Learning English while becoming a water steward with the Ramsey-Washington Metro Watershed District.

These dozen students, who come from countries known more for their tropical plants and deserts, say the concept of watersheds is new. “Before, we didn’t think about how clean water is, where it’s coming from, who takes care of it,” says Veronica, one of the new water stewards from Mexico.

But a partnership between the school and the Ramsey-Washington Metro Watershed District has been expanding students’ interests and enlivening their lessons.

This fall, they prepared for a field trip to the Kohlman Lake/Creek watershed in North St. Paul and Maplewood by poring over a list of vocabulary words: “restoration, sediment, erosion, cistern, phosphorous”—scarcely the stuff of beginning English.

The students carefully intone “pervious” and “impervious” as their teacher Liddy Rich explains the difference—part of their preparation for “following a trail of water” through the chain of lakes that flows into Lake Phalen in St. Paul.

Armed with clipboards, watershed maps, and scavenger hunt vocabulary lists, the students from Myanmar, Laos, Bangladesh, Iraq, Mexico, Somalia, and Cameroon head out to learn “how to stop water where it drops,” becoming water stewards as they gain fluency with the language, says watershed education specialist Sage Passi.

Rain Gardens Provide Initial Lesson for New Water Stewards

Becoming water stewards while learning English.
A local rain garden provides an opportunity for language acquisition and learning the ways of water stewards.

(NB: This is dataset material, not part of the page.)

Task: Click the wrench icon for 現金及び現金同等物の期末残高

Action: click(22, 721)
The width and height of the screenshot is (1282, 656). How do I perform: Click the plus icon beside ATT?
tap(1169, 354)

In this experiential approach to language acquisition, the students started by planting a rain garden near their school this fall. They learned how these gardens absorb water that would otherwise gush into storm drains, and what sorts of plants are best suited to the role.

Tapping that prior knowledge, the field trip starts with a tour of neighborhood rain gardens, several on each block, in North St. Paul. As the bus slows to a stop along Mohawk Ave., Passi asks the students “What do we call the plants that grow here naturally?”

“Native!” comes the choral response.

Fadumo, who is from Somalia, notices that some of the grasses are similar to those in her home country. And two sisters-in-law from Bangladesh, Hosna and Sayema, remark that their brother is a botanist. They have sent him photos of these gardens, and he is anxious to try a similar planting in his home area. Already the ripple effects of this experience are international.

Maplewood Mall as Exemplar

Maplewoodmall raingarden
Maplewood Mall features rain gardens and other infrastructure designed to protect the local watershed.

The tour continues along the tidy streets of North St. Paul to a surprising watershed destination: the Maplewood Mall. There, students learn that this parking lot sports 55 rainwater gardens helping capture rainwater that would otherwise run off the 35-acre parking lot, thousands of square feet of permeable pavers infiltrating gallons of runoff, and 375 trees absorbing water in trenches.

Not only is the retrofitting of this parking lot capturing or filtering more than half of the parking lot’s runoff, but a cistern also captures some of the roof’s spillage—and supports a set of water chimes at the entrance to the mall.

Surveying the parking lot, Veronica says, “The community is doing a good job of taking care of water … and it’s very good that they can teach us how to stop the dirty water, too.”

Green Roofs Top Off Trip

The last stop for this roving busload is the Ramsey-Washington Metro Watershed District itself. The antithesis of a grey government building, the office is encircled by the largest rain gardens of the tour and sports a green roof—an opportunity for these new water stewards to get selfies.

Questions abound about the roof, and one student from Myanmar takes notes in two languages. “This helps me see new things, in a new way,” he says. “It cleans your mind.”

Teacher Rich underscores the idea, noting that the students also take more typical field trips to museums, but that this study of the watershed calls on them to play a role—and offers another purpose for their language acquisition.

With each of these excursions, students learn to navigate not only the metro area, but also conversations about the nuances of Minnesota’s most plentiful and threatened natural resource.